Characterization of glia-vascular interactions in a mitochondrial disease mouse model

Abstract

Mitochondrial diseases are a cluster of genetic disorders with a profound variability of clinical symptoms, caused by mutations in mitochondrial or nuclear DNA, which lead to impairments in ATP production. The human central nervous system is metabolically highly active and energetically demanding. Thus, mitochondrial dysfunction in the brain underlies the development of several neurological disorders in patients. Nevertheless, the mechanistic link between dysfunctional mitochondria in the brain and the development of neurological pathologies remains largely unknown, partly due to the complexity and clinical heterogeneity of these pathologies.
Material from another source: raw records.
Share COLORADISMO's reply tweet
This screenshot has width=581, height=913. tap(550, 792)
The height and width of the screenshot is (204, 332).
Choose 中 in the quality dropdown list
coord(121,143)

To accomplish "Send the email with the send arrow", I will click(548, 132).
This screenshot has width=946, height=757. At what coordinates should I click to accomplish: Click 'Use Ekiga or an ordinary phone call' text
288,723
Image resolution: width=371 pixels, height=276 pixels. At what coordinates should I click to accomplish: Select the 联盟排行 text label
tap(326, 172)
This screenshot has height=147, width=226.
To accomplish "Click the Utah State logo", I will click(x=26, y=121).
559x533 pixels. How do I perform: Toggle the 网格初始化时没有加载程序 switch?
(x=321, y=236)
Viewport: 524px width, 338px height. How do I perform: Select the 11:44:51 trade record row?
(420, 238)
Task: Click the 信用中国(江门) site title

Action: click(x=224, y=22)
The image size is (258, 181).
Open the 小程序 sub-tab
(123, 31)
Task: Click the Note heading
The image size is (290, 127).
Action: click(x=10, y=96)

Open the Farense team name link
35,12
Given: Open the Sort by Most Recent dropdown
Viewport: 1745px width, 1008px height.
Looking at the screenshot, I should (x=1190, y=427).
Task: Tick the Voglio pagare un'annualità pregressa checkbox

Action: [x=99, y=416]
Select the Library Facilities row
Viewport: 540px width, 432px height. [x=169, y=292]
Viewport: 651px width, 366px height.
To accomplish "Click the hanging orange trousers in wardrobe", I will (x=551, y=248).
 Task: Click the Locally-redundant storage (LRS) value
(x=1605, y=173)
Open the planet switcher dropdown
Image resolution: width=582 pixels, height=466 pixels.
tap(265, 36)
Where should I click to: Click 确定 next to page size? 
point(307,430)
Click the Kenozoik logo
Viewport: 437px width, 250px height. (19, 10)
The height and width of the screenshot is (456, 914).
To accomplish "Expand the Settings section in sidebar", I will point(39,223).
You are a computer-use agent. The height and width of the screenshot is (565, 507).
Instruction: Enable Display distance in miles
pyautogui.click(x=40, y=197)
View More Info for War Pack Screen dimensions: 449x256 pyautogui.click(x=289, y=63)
Our previous work indicates that astrocyte-specific deletion of the mitochondrial helicase Twinkle gene leads to severe mtDNA loss, astrocyte activation and early-onset spongiotic degeneration of brain parenchyma, that phenocopy the spongiotic pathology in infantile mitochondrial diseases, Leigh and Alpers-Huttenlocher syndromes. Astrocytes account for approximately 30% of the brain cells and, along with a panoply of other functions, have a salient role in metabolic support and homeostatic maintenance of the brain cells. In the current study, we utilize mice with astrocyte-specific Twinkle inactivation and dramatic astrocyte activation to investigate the role of astrocyte mitochondria in vascular physiology in the CNS. Our results indicate that astrocytic mitochondrial dysfunction gives rise to spatially-dependent, prominent changes regarding vascular growth in the brain. Our findings suggest that, at the interface between astrocytes and endothelial cells, mitochondria are pivotal in astrocyte-endothelial cross-talk and regulate vascular homeostasis, which represents a mechanism that confers new insights into the pathogenesis of mitochondrial encephalopathies.